THIS NOTICE DESCRIBES HOW MEDICAL INFORMATION ABOUT YOU MAY BE USED AND DISCLOSED. PLEASE READ CAREFULLY.
This Notice of Privacy Practices describes how we may use and disclose your protected health information to carry out treatment, payment or health care operations and for other purposes that are permitted or required by law. It also describes your rights to control your protected health information. “Protected health information” is information about you, including demographic information that may identify you and relates to your past, present or future physical or mental health condition and related health care services.

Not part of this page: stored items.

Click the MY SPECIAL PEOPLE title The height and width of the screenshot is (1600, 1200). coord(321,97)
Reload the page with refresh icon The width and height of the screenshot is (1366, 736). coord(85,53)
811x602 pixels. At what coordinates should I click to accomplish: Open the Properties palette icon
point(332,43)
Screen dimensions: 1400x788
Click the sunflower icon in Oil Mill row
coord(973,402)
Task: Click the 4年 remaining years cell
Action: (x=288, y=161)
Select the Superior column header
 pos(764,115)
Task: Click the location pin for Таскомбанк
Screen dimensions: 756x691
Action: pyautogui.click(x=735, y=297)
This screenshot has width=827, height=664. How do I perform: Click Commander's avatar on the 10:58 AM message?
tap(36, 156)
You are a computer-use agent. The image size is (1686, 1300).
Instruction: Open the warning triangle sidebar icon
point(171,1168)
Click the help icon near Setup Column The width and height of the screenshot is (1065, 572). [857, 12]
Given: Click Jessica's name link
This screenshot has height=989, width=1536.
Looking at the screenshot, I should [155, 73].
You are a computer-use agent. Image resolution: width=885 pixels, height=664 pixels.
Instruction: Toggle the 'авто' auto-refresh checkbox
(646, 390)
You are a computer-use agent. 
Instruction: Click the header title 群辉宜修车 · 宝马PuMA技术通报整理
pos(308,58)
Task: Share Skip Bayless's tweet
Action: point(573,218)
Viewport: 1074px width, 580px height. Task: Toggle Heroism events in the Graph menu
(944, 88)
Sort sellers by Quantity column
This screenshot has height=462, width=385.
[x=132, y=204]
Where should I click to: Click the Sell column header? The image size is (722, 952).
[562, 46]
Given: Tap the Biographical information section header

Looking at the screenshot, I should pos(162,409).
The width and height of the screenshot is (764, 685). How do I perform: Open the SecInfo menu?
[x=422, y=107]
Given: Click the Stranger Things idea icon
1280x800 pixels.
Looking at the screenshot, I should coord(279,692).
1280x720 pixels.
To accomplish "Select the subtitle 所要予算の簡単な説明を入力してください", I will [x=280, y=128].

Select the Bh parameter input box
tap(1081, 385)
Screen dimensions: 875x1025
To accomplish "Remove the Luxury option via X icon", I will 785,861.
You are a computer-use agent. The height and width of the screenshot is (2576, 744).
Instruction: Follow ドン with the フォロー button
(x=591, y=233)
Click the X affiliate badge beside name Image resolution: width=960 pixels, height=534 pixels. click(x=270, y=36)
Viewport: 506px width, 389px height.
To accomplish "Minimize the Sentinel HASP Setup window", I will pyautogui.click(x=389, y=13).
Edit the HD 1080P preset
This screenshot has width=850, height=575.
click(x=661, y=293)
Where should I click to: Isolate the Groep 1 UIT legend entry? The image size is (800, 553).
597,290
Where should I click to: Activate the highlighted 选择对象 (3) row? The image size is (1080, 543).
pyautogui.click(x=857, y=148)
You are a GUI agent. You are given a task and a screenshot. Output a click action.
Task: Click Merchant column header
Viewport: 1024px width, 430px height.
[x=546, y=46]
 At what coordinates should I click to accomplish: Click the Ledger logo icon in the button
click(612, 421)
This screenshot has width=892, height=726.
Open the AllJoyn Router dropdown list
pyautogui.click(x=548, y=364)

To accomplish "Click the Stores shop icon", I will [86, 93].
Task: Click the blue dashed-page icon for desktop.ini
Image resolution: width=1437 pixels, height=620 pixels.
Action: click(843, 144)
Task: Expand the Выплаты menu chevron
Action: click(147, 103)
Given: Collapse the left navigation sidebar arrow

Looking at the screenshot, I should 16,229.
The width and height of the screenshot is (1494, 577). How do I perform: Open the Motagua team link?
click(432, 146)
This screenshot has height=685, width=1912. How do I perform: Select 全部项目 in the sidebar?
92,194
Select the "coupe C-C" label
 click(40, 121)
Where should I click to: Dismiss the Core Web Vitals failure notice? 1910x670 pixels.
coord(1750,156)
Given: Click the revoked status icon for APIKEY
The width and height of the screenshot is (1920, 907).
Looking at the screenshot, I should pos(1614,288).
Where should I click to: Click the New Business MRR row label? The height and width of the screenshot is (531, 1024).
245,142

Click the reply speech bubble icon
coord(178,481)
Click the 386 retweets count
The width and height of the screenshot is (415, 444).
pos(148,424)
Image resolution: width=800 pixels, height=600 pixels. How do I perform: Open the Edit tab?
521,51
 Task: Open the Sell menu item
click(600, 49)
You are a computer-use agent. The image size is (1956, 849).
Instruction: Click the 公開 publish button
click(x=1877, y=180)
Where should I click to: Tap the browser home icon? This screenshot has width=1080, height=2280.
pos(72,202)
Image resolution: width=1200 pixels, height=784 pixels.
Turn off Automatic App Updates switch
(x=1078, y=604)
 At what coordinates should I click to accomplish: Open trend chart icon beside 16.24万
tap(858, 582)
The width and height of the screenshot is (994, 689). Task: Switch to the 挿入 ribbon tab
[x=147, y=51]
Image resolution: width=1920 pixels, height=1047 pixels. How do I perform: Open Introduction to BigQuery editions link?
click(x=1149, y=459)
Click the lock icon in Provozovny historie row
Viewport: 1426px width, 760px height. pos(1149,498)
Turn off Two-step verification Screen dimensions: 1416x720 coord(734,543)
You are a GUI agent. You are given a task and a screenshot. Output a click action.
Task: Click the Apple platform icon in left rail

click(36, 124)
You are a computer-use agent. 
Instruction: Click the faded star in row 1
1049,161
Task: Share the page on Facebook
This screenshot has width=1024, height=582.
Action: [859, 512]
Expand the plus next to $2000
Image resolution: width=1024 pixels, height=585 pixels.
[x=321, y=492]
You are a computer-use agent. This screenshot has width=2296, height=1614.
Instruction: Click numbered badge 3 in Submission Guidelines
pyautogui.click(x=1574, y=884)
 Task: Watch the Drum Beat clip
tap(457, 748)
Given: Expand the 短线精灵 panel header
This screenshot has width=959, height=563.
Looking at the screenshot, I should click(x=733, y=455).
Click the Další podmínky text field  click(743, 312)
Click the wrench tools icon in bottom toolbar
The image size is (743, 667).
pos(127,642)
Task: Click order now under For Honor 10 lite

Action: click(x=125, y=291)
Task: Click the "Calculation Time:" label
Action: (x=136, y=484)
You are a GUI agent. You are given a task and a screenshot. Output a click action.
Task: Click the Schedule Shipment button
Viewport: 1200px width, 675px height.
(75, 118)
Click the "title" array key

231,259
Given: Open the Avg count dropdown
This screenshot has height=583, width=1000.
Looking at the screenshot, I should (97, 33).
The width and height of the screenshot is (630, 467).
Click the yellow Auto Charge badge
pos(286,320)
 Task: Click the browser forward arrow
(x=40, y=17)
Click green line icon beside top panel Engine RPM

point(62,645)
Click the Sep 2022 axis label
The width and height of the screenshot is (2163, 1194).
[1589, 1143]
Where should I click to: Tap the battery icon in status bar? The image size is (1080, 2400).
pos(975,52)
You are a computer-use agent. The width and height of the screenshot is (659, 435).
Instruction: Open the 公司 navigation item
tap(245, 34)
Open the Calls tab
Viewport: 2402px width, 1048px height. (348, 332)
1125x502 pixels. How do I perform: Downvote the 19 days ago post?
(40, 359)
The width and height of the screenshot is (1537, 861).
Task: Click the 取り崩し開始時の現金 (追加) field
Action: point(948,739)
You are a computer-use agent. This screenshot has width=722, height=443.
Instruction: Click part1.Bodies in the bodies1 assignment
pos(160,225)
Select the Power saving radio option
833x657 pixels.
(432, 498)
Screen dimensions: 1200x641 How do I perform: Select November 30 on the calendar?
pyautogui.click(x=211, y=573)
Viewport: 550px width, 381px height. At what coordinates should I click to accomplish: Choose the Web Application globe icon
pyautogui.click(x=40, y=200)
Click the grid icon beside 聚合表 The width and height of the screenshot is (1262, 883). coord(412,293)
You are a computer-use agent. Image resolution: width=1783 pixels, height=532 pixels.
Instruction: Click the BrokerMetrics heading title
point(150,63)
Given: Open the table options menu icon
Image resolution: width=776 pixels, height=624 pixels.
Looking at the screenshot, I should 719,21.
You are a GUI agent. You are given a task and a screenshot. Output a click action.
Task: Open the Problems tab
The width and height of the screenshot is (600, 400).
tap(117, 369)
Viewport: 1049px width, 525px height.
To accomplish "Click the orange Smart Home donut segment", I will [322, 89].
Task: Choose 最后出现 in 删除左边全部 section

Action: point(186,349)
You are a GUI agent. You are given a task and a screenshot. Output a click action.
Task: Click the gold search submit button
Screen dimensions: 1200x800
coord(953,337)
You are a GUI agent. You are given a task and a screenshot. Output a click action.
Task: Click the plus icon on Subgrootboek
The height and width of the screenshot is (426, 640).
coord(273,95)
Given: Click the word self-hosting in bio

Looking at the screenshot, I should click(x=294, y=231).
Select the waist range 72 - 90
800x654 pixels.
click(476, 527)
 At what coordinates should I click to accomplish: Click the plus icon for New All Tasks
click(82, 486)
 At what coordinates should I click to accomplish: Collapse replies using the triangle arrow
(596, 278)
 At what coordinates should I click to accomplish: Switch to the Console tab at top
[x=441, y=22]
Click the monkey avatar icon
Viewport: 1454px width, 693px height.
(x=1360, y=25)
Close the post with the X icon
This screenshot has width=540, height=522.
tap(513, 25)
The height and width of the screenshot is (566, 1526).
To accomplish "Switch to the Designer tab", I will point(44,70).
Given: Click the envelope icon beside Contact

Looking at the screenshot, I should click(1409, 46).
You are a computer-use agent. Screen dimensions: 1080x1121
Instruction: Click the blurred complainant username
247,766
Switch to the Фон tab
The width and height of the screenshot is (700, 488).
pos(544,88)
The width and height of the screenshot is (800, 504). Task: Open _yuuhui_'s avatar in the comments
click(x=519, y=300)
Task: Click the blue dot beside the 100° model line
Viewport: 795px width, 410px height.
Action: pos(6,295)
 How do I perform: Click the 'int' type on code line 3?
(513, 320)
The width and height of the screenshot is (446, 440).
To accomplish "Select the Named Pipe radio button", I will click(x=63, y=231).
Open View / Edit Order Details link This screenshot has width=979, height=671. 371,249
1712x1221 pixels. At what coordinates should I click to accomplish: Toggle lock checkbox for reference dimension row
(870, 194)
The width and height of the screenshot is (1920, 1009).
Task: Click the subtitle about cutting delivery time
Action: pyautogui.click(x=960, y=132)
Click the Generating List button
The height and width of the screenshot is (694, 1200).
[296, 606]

Uses and Disclosures of Protected Health Information
Your protected health information may be used and disclosed by your physician, our office staff and others outside of our office who are involved in your care and treatment for the purpose of providing health care services to you, to pay your health care bills, to support the operation of the physician’s practice and to others as required by law.
Treatment
We will use and disclose your protected health information to provide, coordinate or manage your health care and any related services. This includes the coordination or management of your health care with a third party. For example, we would disclose your protected health care information, as necessary, to a home health agency that provides care to you. For example, your protected health information may be provided to a physician to whom you have been referred so that the physician has the necessary information to diagnose or treat you.
Payment
Your protected health information will be used as needed to obtain payment for your health care services provided to you. For example, obtaining approval for a hospital stay may require that your relevant protected health information be disclosed to obtain approval for hospital admission.
Health Care Operations
We may use or disclose, as needed, your protected health information to support the business activities of your physician’s practice. These activities include, but are not limited to, quality assessment activities, employee review activities, training of medical students, licensing, and conducting or arranging for other business activities. For example, we may use a sign-in sheet at the registration desk where you will be asked to sign your name and indicate your physician. We may also call you by name in the waiting room when your physician is ready to see you. We may use or disclose your protected health information, as necessary, to contact you to remind you of your appointment.
We may use or disclose your protected health information in the following situations without your authorization. These situations include: when required by law; for issues of public health issues, communicable diseases, health oversight, abuse or neglect; as required for Food and Drug Administration requirements, legal proceedings, law enforcement, coroners, funeral directors, and organ donation; in cases involving research, criminal activity, military activity and national security, workers’ compensation, inmates; and other required uses and disclosures. Under the law, we must make disclosures to you and when required by the Secretary of the Department of Health and Human Services to investigate or determine our compliance with the requirements of Section 164500.
Other permitted and required uses and disclosures will be made only with your consent, authorization or opportunity to object unless required by law.
You may revoke this authorization at any time in writing, except to the extent that your physician or physician’s practice has to take action that relies on the use or disclosure indicated in the authorization.